One of the advantages (or disadvantages) of having a small CSA farm is growing and tasting new kinds of vegetables – things that I’d seen but ignored because maybe I was a bit intimidated of cooking a vegetable that didn’t come frozen in a bag with the “how to” boiling instructions printed on it’s backside. So my tastes never reached far from plain green beans and shoe peg corn – the Jolly Green Giant kinda stuff. Ho –ho-ho.
Now that I am a farmer of sorts, I am trying stuff that even though it’s most likely old hat to experienced farm market shoppers, it’s new and exciting to me. I am almost embarrassed to say that I am an arugula newbie or that I am just learning how to cook chard. And perhaps it’s just because I’ve been growing it myself, but cabbage doesn’t make me gag like it did when I was a kid.
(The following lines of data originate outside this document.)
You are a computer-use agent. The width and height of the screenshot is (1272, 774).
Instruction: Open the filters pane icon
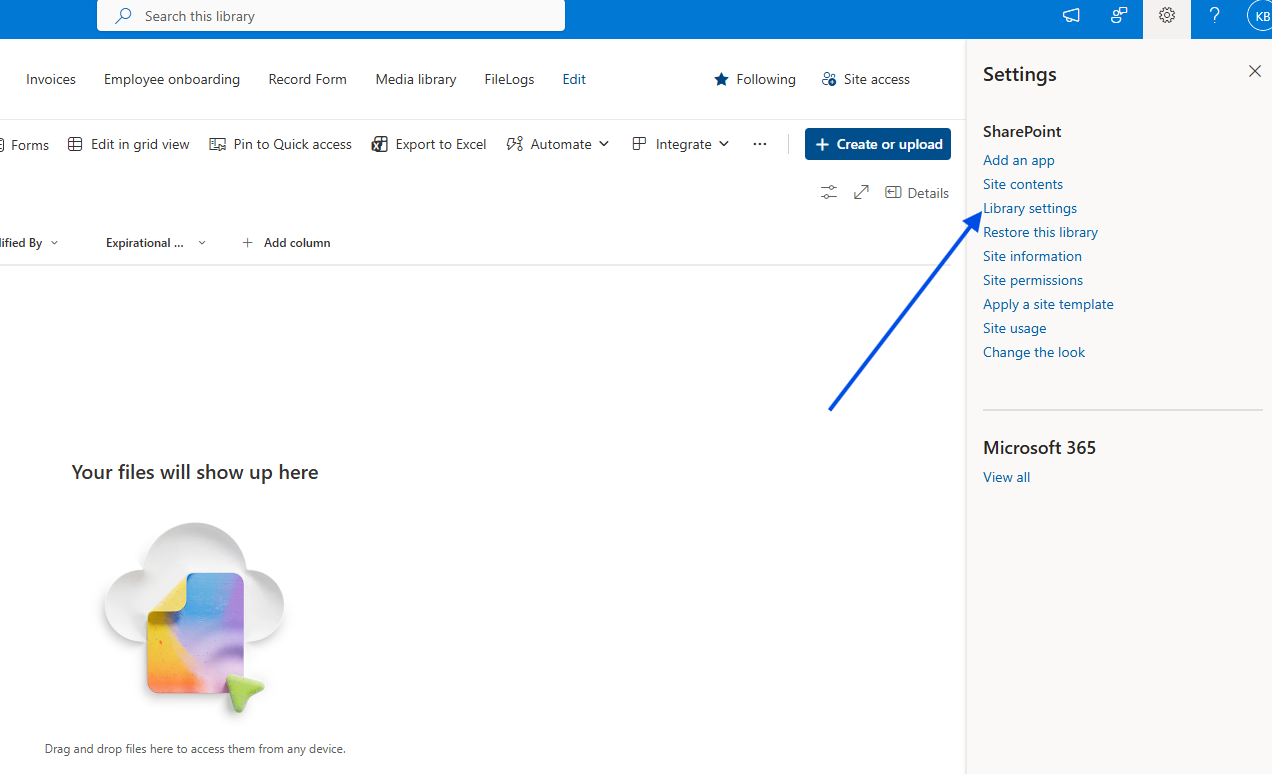[x=829, y=192]
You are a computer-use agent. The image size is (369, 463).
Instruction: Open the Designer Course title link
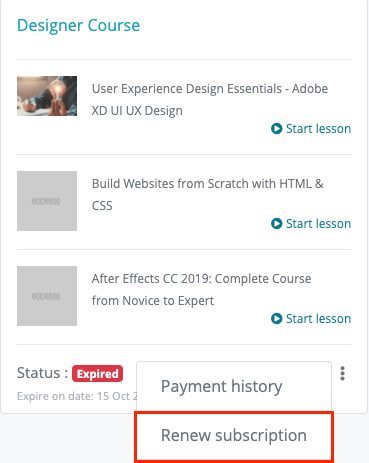pyautogui.click(x=78, y=25)
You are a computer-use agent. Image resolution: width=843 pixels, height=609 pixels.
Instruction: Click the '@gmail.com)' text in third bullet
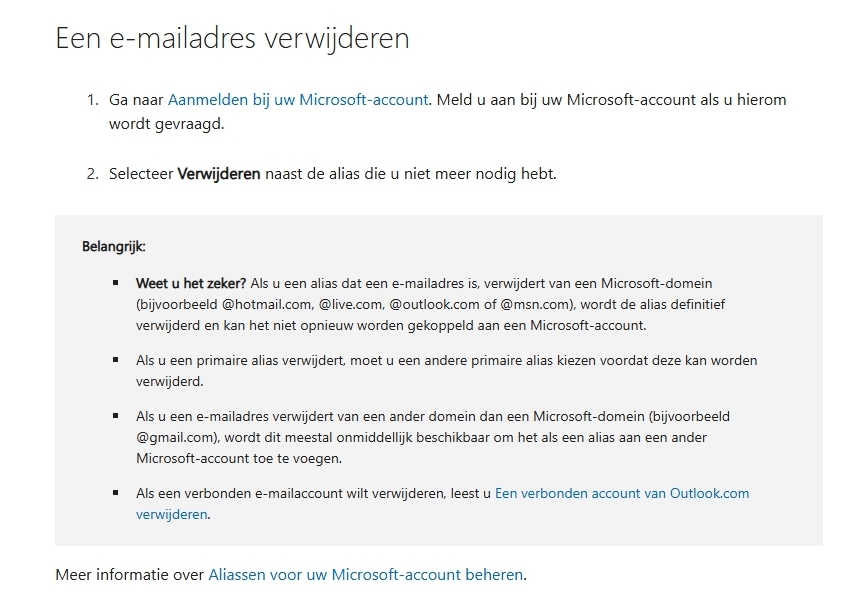(178, 438)
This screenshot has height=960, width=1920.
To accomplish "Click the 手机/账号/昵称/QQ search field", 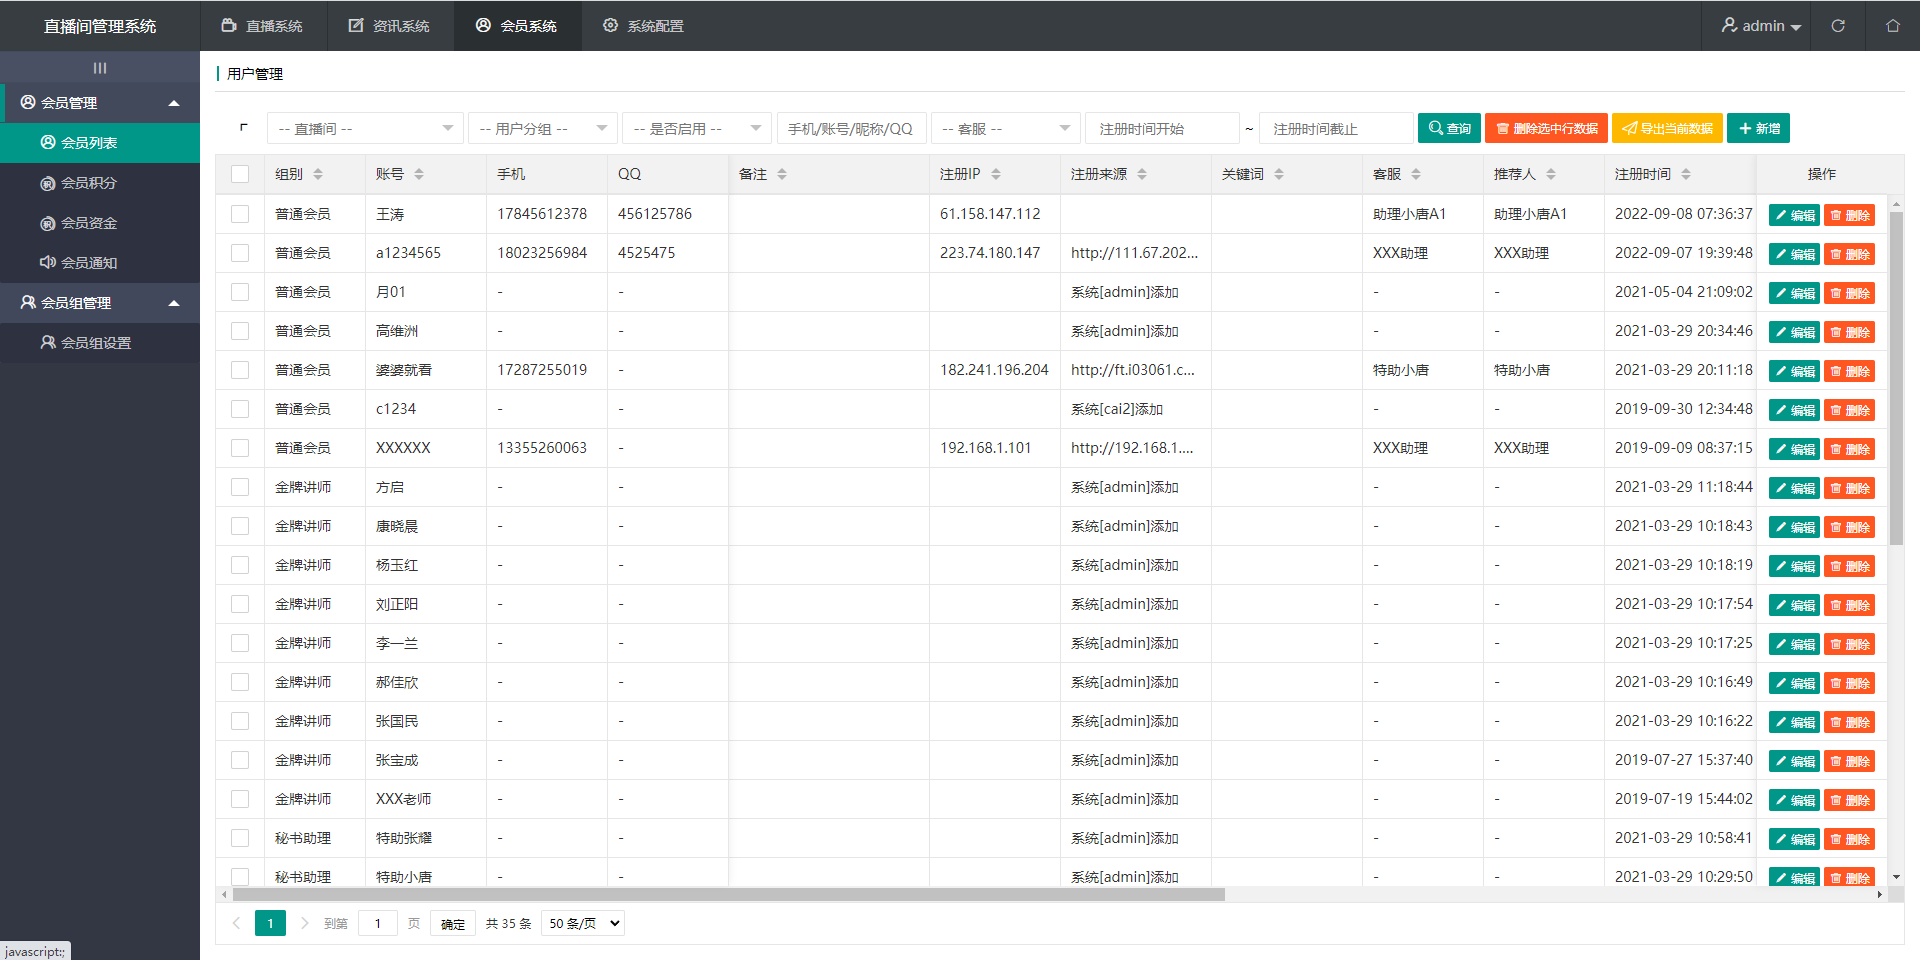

Tonight I harvested some baby broccoli raab which up until this spring I had never grown before. I think that I seeded it a little too thickly, and could have thinned it a bit more. I hate to thin plants, because it means that some have to go to the great compost cloud in the sky, and I don’t like to exercise that kind of decision power. I like to let things just grow. But anyhow…I sautéed the raab in olive oil with garlic that I had grown last year. It was pretty good! I liked it! I will eat it again! It’s kind of funny that years ago I thought broccoli raab was some kind of rash you might get from playing in the woods….That’s how far I have come.
I am going to try growing a few other things this year – yellow tomatoes, potatoes, and a few new varieties of beans, peppers and edemame. And I am going to try okra once more… little by little I am leaving my vegetable comfort zone to see what I can grow, hoping that the new tastes will be as good or better than the old! Ho-ho-ho!